17 Juni Pressemitteilung: Anne Zerr solidarisiert sich mit Streikenden am UKT – Kürzungen im Gesundheitswesen treffen Beschäftigte und Patient*innen
Tübingen, 15. Juni 2026
Anlässlich des zweitägigen Warnstreiks an den Unikliniken in Tübingen war Anne Zerr am 15. und 16. Juni am Klinikum vor Ort und hat gemeinsam mit den Beschäftigten sowie ver.di ein klares Zeichen gegen die geplanten Kürzungen gesetzt. Bereits am Montag hatte sie auf einer Podiumsdiskussion mit Dorothea Kliche-Behnke (MdL für die SPD) am Klinikum deutlich gemacht, dass die Beschäftigten im Gesundheitswesen unsere volle Unterstützung haben.
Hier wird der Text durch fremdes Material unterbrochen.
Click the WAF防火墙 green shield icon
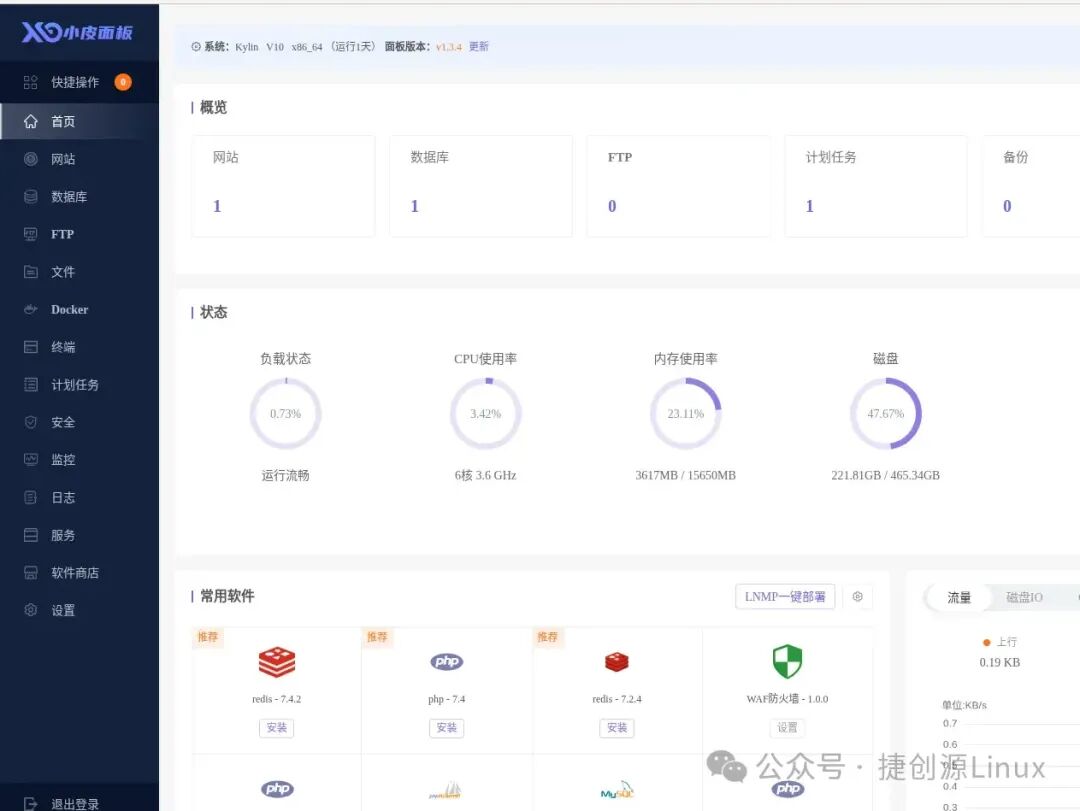 pyautogui.click(x=787, y=661)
„Die Last dieser Kürzungsreformen liegt auf den Versicherten, während große Einkommen und Vermögen verschont werden. Gesundheit darf aber keine Frage des Geldbeutels sein! Schluss mit dieser Sparlogik. Zeit für ein Gesundheitssystem, das am Gemeinwohl statt am Gewinn ausgerichtet ist: wir fordern eine solidarische Finanzierung, in die alle Menschen und alle Einkommen einbezogen werden. Es ist Zeit für bedarfsgerechte Pflege mit guten Arbeitsbedingungen!“, erklärt Anne Zerr.
Die geplanten Kürzungen sind ein Angriff auf alle, die das Gesundheitssystem tagtäglich am Laufen halten. Statt die Kliniken finanziell zu stärken, wird weiter auf Kostendruck gesetzt: mehr Arbeitsverdichtung, wachsender Fachkräftemangel und die Gefahr, dass gute Versorgung weiter ausgehöhlt wird. Anne Zerr stellt klar: Gesundheit darf nicht nach Kassenlage organisiert werden. Was jetzt gebraucht wird, sind sichere Arbeitsbedingungen, ausreichend Personal und eine verlässliche Finanzierung statt weiterer Sparlogik auf dem Rücken der Beschäftigten.